Amor algodão doce



Tudo parecia perfeito. Nossa historinha era quase um daqueles curta-metragens fofos, em High definition. Uma troca de olhares, risos fáceis na mesa do bar, um belo beijo roubado e algumas conversas intermináveis regadas a suspiros e pensamentos do tipo:  encontrei.

Lembro de estar meio tonta no carro. Dividia descaradamente as minhas preces entre "Deus, permita-me chegar bem em casa" e "Deixa eu dar um beijo nele, por favor". Naquele dia, não sei se por milagre ou sorte, Ele ouviu as duas. Parecia pegadinha. Logo eu, a moça estabanada, a que tinha passado da conta e da hora no bar, fisgara o príncipe incólume à suspeitas.

Fizemos planos perfeitamente possíveis, veja só. Mas tão fácil e rápido quanto aquela madrugada, foi o dia em que nos afastamos sem a menor explicação. Foram muitos fondues jamais degustados na varanda. A escova azul ainda hoje reclama a tua ausência:  não viu os cabelos negros outra vez e nem verá.

Bonitos, vistosos e doces feito algodão doce, foram os nossos dias. Mas derreteram como maquiagem barata em dia de sol. Acabamos cheios de "quando's" congelados no tempo. Um encontro de sonhos, talvez: uma projeção divertida e hipotética, tendo alguns luares como testemunha.

Dançamos tango sem música, decoramos datas, medidas, números de telefone um do outro. Até à greve de beijos tivemos direito, lembra? Mal sabia que em breve nada mais faria sentido. Te deixei ver as fotos do meu mural, cara. Aquelas que eu só mostrava pros amigos. O teu comentário restou eterno e impecável na memória:  essa está linda, disse em tom macio enquanto apontava pro meu retrato praiano e cheio de cores.

Você se permitiu gostar dos meus vestidos longos, e em troca perdoei a tua vaidade.

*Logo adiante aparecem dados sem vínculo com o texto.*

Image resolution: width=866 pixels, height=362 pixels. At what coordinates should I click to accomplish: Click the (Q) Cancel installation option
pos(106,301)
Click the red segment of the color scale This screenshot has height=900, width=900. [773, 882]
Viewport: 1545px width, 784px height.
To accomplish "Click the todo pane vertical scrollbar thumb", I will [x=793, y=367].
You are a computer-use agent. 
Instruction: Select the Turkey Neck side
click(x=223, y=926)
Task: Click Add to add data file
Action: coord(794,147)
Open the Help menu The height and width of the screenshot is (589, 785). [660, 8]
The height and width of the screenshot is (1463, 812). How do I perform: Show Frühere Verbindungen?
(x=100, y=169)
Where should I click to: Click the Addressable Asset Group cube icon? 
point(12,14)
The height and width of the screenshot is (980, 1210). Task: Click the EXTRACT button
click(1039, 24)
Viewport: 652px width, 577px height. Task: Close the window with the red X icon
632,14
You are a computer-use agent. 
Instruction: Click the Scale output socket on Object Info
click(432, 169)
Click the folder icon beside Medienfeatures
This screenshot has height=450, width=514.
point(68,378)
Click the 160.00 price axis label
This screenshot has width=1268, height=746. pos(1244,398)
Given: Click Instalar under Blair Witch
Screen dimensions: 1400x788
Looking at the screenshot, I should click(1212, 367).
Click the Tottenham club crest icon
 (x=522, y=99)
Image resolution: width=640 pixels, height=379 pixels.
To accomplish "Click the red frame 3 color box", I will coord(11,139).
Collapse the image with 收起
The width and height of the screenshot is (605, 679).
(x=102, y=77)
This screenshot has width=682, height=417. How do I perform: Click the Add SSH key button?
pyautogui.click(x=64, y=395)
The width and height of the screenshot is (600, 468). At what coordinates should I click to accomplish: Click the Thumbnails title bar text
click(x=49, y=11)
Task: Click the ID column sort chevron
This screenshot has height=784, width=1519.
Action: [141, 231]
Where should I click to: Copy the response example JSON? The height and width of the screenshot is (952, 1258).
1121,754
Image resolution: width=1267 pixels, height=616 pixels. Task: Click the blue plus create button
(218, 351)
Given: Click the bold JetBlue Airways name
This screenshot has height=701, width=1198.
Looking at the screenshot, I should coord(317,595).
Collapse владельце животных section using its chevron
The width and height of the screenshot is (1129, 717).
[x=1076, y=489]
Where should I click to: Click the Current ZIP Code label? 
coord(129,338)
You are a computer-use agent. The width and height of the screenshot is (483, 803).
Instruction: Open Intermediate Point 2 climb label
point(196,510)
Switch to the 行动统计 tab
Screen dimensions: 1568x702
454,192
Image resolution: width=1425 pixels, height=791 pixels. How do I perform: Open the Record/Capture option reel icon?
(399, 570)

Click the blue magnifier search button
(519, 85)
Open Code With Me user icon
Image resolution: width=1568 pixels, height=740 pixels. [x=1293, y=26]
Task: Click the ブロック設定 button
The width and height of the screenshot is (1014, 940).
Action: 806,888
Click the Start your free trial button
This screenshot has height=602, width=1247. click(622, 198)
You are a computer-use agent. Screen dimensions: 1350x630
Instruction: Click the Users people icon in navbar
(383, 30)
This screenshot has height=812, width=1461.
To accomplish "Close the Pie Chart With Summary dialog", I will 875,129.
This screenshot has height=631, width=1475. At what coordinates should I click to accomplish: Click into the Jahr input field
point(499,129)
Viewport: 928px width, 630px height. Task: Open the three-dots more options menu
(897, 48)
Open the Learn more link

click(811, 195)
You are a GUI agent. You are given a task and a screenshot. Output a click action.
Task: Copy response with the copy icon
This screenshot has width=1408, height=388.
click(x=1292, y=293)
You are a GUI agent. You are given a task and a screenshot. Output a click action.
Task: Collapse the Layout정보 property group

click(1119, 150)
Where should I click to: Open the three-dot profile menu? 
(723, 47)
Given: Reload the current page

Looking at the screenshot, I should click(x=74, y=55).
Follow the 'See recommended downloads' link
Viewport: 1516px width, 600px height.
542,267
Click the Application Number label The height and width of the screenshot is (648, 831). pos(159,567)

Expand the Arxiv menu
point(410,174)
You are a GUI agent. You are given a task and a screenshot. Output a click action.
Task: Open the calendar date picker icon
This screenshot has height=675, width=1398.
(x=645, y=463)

Te deixei um bilhete no vidro do carro e você me levou de bom grado ao oftalmologista quando preciso. Sim, talvez eu estivesse mesmo cega. É que tudo parecia perfeito demais. Tão perfeito que eu não lembrei de desconfiar. Te dei um ingênuo voto de confiança.

Até o horário do trabalho "batia". Algo parecia conspirar descaradamente para os nossos encontros. Se fosse um pouquinho mais mística, culparia o universo e suas artimanhas. Nossos carros se cruzavam nas ruas acidentalmente. Ou seria esse o real propósito? Você parava e emparelhava as janelas só pra dizer o quanto eu estava linda devorando o meu café da manhã. Eu estava sempre atrasada. Não só para o trabalho – hoje vejo. 

De todos os textos que nunca escrevi, talvez esse seja um dos mais vivos e menos reais. É que você virou uma espécie de doce que pensei seriamente em comprar e não consegui. Talvez não tivesse a quantia necessária no momento. E se o vendedor não tivesse troco pra minha nota de R$ 100,00? Jamais saberei. 

Fiquei sentada na praça fingindo ler uma revista. Só pra que não me flagrassem admirando o cacho de saquinhos coloridos e estufados que se distanciava junto com os últimos raios de sol. Os ombros do moço sustentavam o meu maior desejo, naquele dia. Maior e mais distante. 

Sou obrigada a admitir: não existe guloseima mais ilusória. O maldito algodão é, indiscutivelmente, o vilão dos doces: encolhe assim que tentamos te-lo. Se apertamos, some nas mãos. Se escolhemos consumi-lo, o danado murcha e derrete ao mínimo contato com a saliva.

De tudo, por fim, o que fica é o doce. A doce lembrança de que fomos ludibriados de forma consentida. Cuore, ou cárie - o que dói mais?